The fourth step is checking out the patient. The first task in this step is to record medical codes for the visit. When health care professionals examine or treat patients, they document the patient’s diagnoses and procedures in medical records. To bill for the visit, the medical procedure, or treatment, must be assigned a code. A physician, or a medical coder can assign these codes, or a medical insurance may handle this task. The medical insurance specialist verifies these codes with the data in the patient’s medical record. Each procedure the physician performs is assigned a procedure code.
Step five is reviewing coding compliance. This means satisfying official requirements. Coding compliance further entails following official guidelines when codes are assigned. When codes are selected they must be checked for errors. Medical services that are document must be logically connected, so that the payer understands the necessity of the charges.

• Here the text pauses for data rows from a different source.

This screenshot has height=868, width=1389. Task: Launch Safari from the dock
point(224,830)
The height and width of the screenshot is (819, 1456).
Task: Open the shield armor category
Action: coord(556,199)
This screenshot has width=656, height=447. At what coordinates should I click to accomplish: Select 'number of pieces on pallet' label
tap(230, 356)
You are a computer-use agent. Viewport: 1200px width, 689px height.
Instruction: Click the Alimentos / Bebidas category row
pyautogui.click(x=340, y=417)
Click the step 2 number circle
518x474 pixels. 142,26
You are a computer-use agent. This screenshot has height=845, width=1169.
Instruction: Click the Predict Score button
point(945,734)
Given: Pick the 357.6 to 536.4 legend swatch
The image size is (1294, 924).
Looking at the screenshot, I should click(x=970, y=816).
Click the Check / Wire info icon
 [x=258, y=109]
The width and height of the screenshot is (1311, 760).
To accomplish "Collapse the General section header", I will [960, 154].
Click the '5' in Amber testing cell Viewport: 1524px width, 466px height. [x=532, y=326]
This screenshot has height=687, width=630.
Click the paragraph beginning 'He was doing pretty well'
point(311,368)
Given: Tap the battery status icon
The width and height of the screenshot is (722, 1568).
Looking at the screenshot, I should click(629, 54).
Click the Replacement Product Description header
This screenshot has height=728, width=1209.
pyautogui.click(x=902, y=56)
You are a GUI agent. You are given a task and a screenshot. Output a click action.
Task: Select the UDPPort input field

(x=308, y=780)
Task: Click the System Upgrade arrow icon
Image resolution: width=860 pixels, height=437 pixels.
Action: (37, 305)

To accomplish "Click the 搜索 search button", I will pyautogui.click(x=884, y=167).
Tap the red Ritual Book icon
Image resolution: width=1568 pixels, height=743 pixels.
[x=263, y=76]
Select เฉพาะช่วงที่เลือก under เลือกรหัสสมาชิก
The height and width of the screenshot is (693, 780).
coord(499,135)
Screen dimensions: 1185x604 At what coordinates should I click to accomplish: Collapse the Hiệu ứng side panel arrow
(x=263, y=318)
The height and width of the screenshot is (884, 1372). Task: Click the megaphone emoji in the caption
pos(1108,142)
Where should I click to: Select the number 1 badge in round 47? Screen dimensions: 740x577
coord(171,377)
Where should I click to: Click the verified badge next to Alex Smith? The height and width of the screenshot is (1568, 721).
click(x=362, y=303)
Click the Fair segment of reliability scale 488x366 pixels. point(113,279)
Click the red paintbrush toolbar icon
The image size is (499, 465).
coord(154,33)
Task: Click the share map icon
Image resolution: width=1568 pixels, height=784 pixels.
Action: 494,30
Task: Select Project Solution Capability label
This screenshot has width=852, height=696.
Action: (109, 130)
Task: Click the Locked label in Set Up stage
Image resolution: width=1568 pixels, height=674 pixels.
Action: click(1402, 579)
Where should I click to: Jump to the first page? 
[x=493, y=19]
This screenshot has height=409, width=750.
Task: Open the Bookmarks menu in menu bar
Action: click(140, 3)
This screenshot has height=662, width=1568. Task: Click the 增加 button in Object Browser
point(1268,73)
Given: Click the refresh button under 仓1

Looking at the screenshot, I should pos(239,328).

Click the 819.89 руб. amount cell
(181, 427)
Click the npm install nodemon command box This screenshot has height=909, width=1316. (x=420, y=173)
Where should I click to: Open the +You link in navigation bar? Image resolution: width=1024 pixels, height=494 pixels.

Step six is checking billing compliance. Each charge or fee is related to a specific billing code. Provider’s fees are listed on the medical practice’s fee schedule. Most medical practices are standard. There is a separate fee associated with each code, however each code is not necessarily billable. Billing for the code depends on the payer’s rules. Following these rules when preparing claims result in billing compliance.
Step seven is preparing and transmitting claims. This is a major step in the billing process. This step ensures accurate, timely health care claims. Most practices prepare claims for patients and send them electronically. Claims communicate information about the diagnosis, procedures, and charges to payer. Each practice has a schedule for transmitting claims, daily or every other day.
Step eight is monitor patient adjudication. It is important to collect payments as soon as possible. The money due from plans and patients are known as accounts receivable. These payments are used to run the practice. Plans reviewed by payers are known as adjudication. This means that the payer puts the claim through a process to see if it should be paid or not.
Step nine is generating patient statements. Payer payments are applied to patient’s account. In most cases, this does not fully satisfy the bill. Patients will be billed for the rest. All of the amounts paid and billed should equal the expected fee.
Step Ten involves payments and collections. In the medical office, analyzing patient payments for overdue bills must be performed regularly. In the case of a late payment, it is considered overdue once it has passed the limit specified in the practice’s financial policy. The collection process will begin upon indication. In regards to patient medical and financial records, they are filed and retained according to the practice’s policy. How long and which records are kept is regulated by federal and state governments.